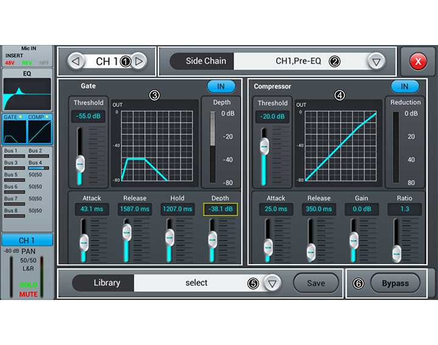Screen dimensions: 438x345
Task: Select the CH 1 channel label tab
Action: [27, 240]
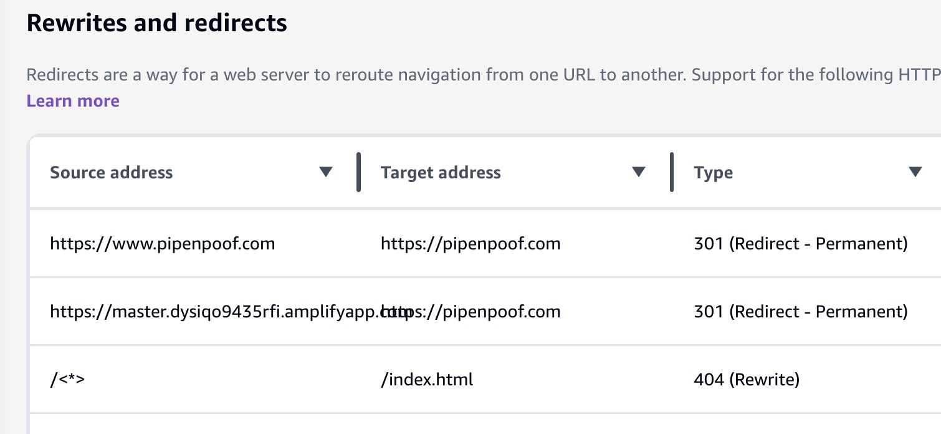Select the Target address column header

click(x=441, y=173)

-----

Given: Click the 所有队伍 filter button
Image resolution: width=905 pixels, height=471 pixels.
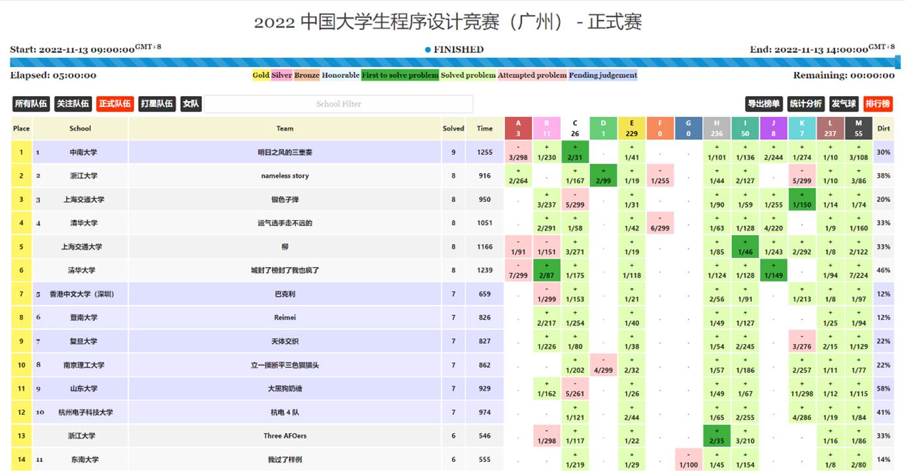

-----

- [What you need to do]:
Edit the lines from the line with "Screen dimensions: 438x345" to the line with "click(x=441, y=173)", replacing "Target address" with "Destination address" and leaving everything else unchanged. Leave the pictures out of your answer.

- [Task solution]:
Screen dimensions: 438x345
Task: Select the CH 1 channel label tab
Action: [27, 240]
Select the Destination address column header

click(x=441, y=173)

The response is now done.